I haven't done a journal entry before and I'm not sure why I'm doing one now. I guess I'm hoping to put things in perspective. For anyone who doesn't know, I'm a pre-op transsexual. I began my transition over 15 years ago and every time I get close to being able to take the final step and have surgery, something seems to go wrong. My divorce cost a small fortune. That's my own fault for not getting a lawyer right away. I met a wonderful man and we dated for a while then decided to move in together. Things seemed to be going perfectly. I went back to school to be a medical assistant, graduated and got a decent job. I started saving money again. When I had nearly enough for surgery I started shopping for the best place to have it done. Then things fell apart again.

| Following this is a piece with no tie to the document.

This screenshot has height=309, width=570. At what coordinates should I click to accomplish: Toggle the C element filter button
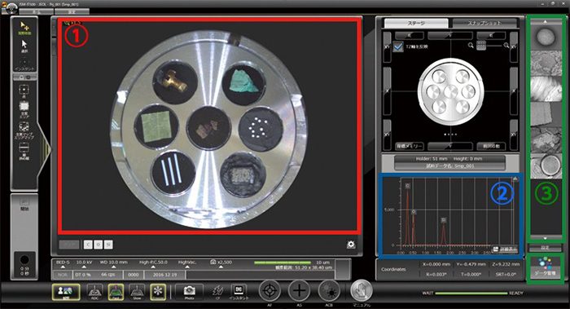88,245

Andy got fired and a week later our house burned down. We had insurance but it wasn't enough and there went my savings. We rented for a year then bought another house. Everything smoothed out for a while and I started saving again. Here we go again.

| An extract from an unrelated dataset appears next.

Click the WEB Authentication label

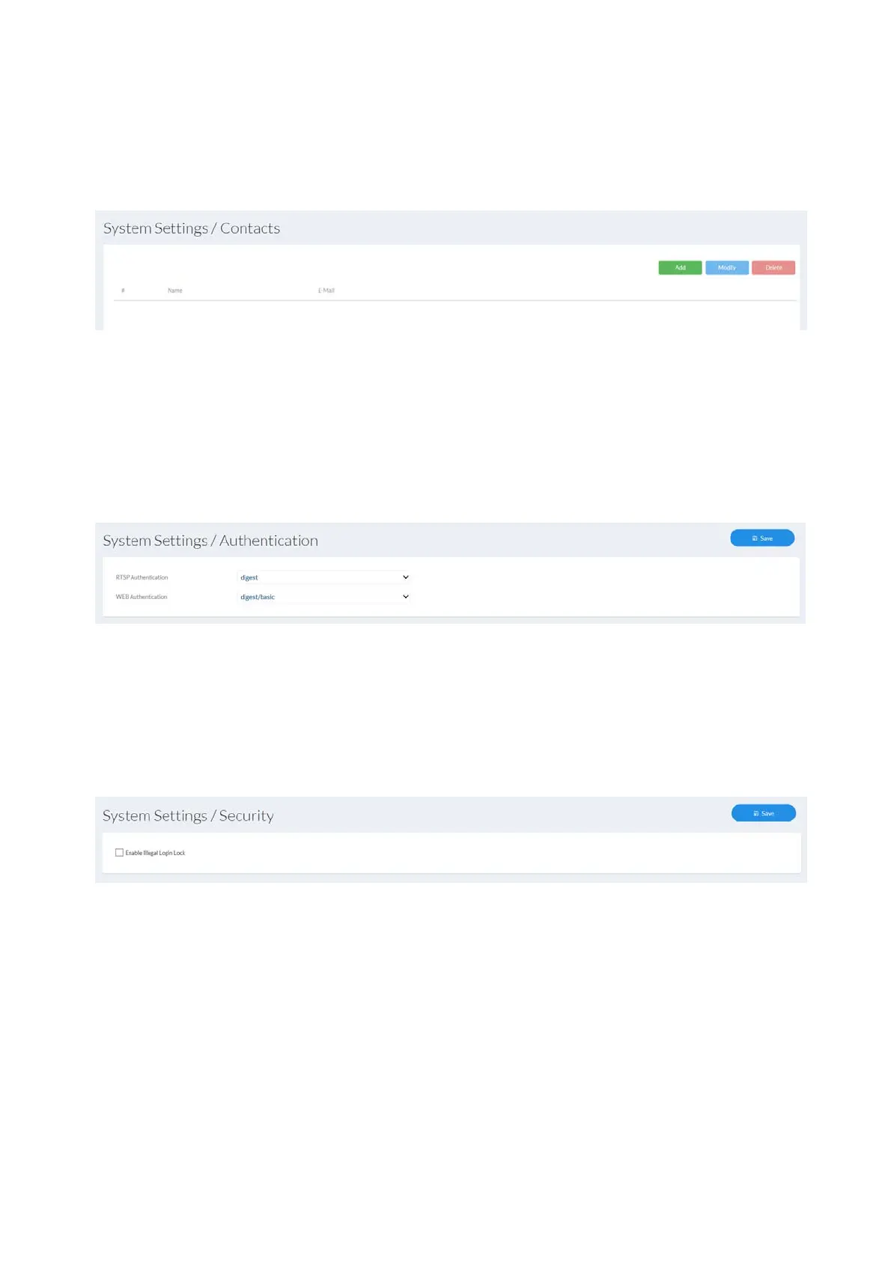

The hot water heater went out. The wash machine died. The refrigerator had to be replaced, then the dishwasher. Both of our cars died. I'm looking in the mirror to see if there's a bull's eye on my back. Then Andy got cancer. He was in rough shape for a while but the chemo worked. He went into remission and things smoothed out again.
I've got nearly enough in savings again. And Andy has cancer again. It's a different type this time and he's been getting radiation therapy. I'm beginning to thing I'll never get surgery done. I'm going to take early retirement to stay home to take care of Andy. My pension will be enough to keep health insurance for Andy. He hasn't been doing as well as I would like. Even so, I've contacted another surgeon in the hopes that things go my way.
In the mean time, I'm enjoying the time I have with Andy and getting ready for my retirement. None of the things that have gone before have stopped us from enjoying day to day life. I'll keep my fingers crossed and hope there are many more years for us together.